Real Madryt zakończył już sezon, w którym zdobył Puchar Hiszpanii, Klubowe Mistrzostwo Świata i Superpuchar Europy. Oficjalnie potwierdził odejścia Edena Hazarda, Mariano Diaza, Marco Asensio i Karima Benzemy. Ponadto wciąż nie jest pewna przyszłość takich zawodników jak Dani Ceballos, Nacho czy Alvaro Odriozola.
Liczne odejścia, w tym przede wszystkim Benzemy, zmuszają działaczy Realu do przebudowania formacji ataku. Na ten moment jedynymi ofensywnymi zawodnikami w kadrze są Vinicius Junior i Rodrygo Goes. Hiszpańskie media są pewne, że do drużyny z wypożyczenia w Milanie wróci Brahim Diaz. Poza tym na roczne wypożyczenie z Espanyolu na Santiago Bernabeu trafić ma Joselu. To jednak zdecydowanie nie będzie koniec wzmocnień.
Transfery. Kto latem trafi do Realu Madryt?
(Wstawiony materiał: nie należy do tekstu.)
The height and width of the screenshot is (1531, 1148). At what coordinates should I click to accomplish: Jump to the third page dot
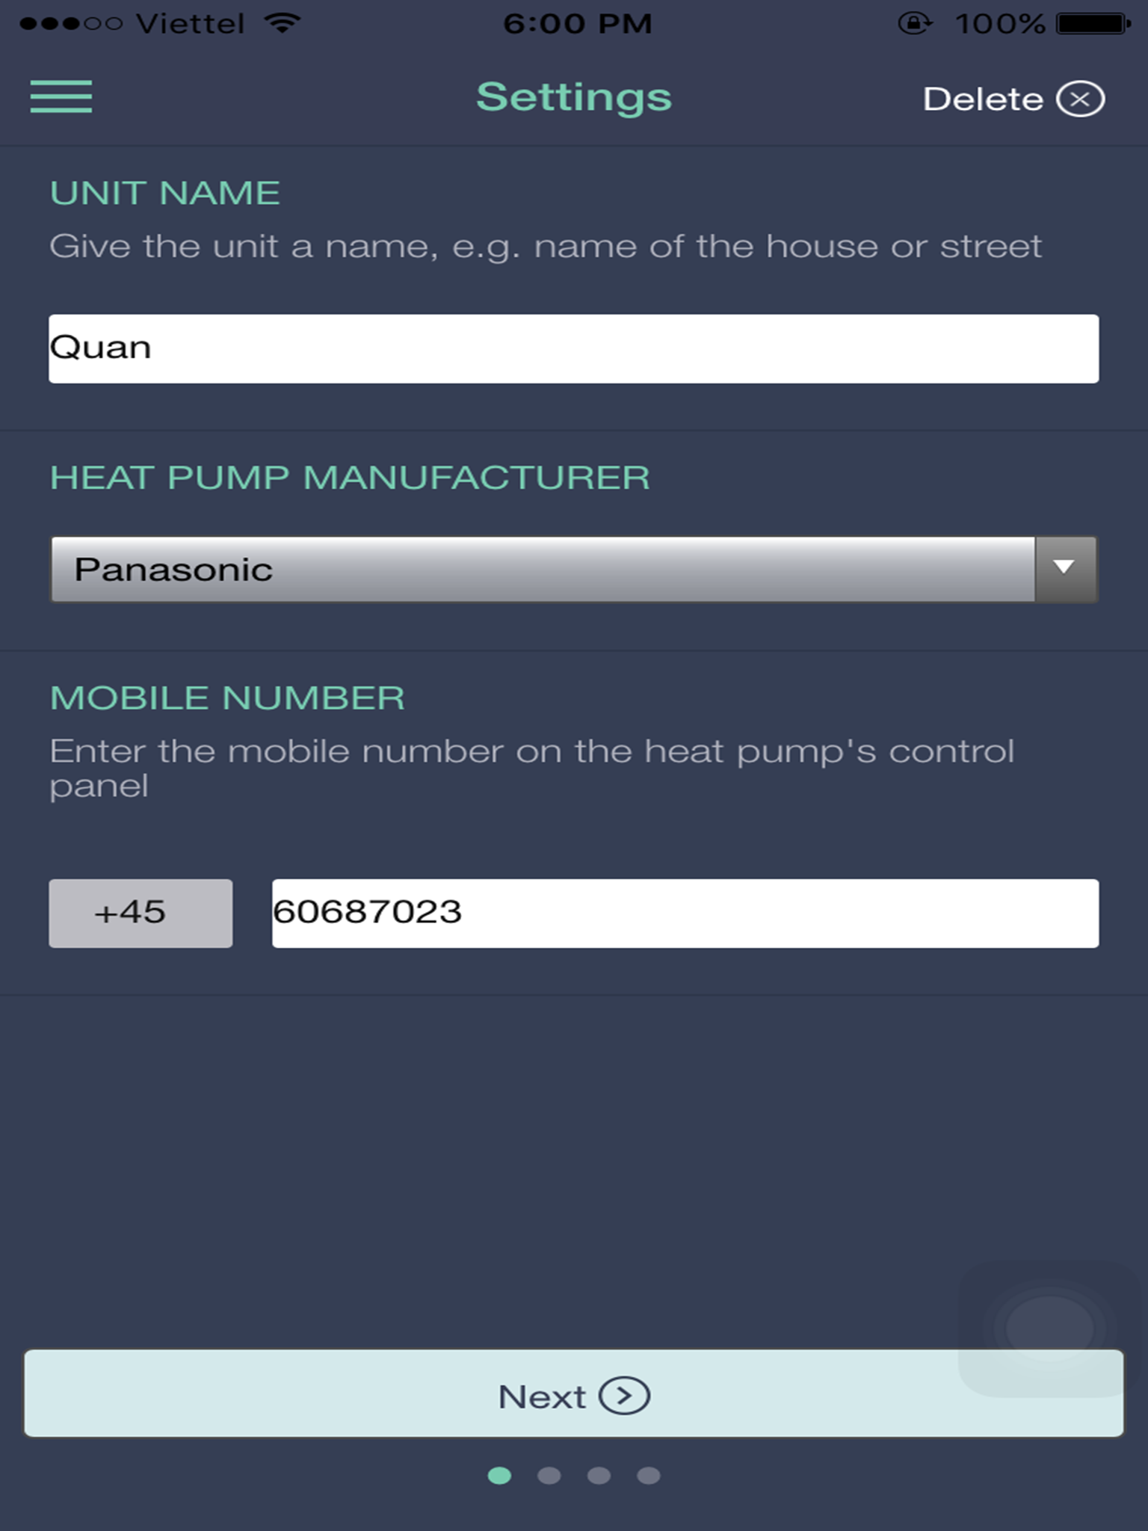tap(599, 1476)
Celem numer jeden do zastąpienia Benzemy jest Harry Kane, który ma tylko rok kontraktu z Tottenhamem i jego cena może oscylować w granicach 100 milionów euro. Ponadto Królewscy są bardzo mocno zainteresowani Kaiem Havertzem z Chelsea, za którego będą musieli zapłacić od 60 do 80 milionów. Bardzo blisko finalizacji jest też transfer Jude'a Bellinghama. Za pomocnika Borussii Dortmund Real zapłaci ponad 100 milionów. To jednak nie koniec. Jak przekazał Josep Pedrerol z programu "El Chiringuito", Los Blancos mogą poszukać też wzmocnień na innych pozycjach i łącznie wydać tego lata nawet 400 milionów euro.